[[ Data in this exercise, beginning ]]
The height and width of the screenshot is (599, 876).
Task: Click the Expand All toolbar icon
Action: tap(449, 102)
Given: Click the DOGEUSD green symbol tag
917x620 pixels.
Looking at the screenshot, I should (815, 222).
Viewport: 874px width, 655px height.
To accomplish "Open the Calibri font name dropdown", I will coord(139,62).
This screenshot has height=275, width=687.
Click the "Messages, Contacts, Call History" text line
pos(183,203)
[[ Data in this exercise, end ]]
[[ Data in this exercise, beginning ]]
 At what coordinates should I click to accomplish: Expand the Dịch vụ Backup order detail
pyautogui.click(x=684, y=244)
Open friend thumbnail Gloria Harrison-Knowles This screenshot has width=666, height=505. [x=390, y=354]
[[ Data in this exercise, end ]]
## Goal of the exercise
Write out only the lines that run from the line containing "At what coordinates" through the line containing "Open friend thumbnail", both included, exactly as they appear above.

## Solution
 At what coordinates should I click to accomplish: Expand the Dịch vụ Backup order detail
pyautogui.click(x=684, y=244)
Open friend thumbnail Gloria Harrison-Knowles This screenshot has width=666, height=505. [x=390, y=354]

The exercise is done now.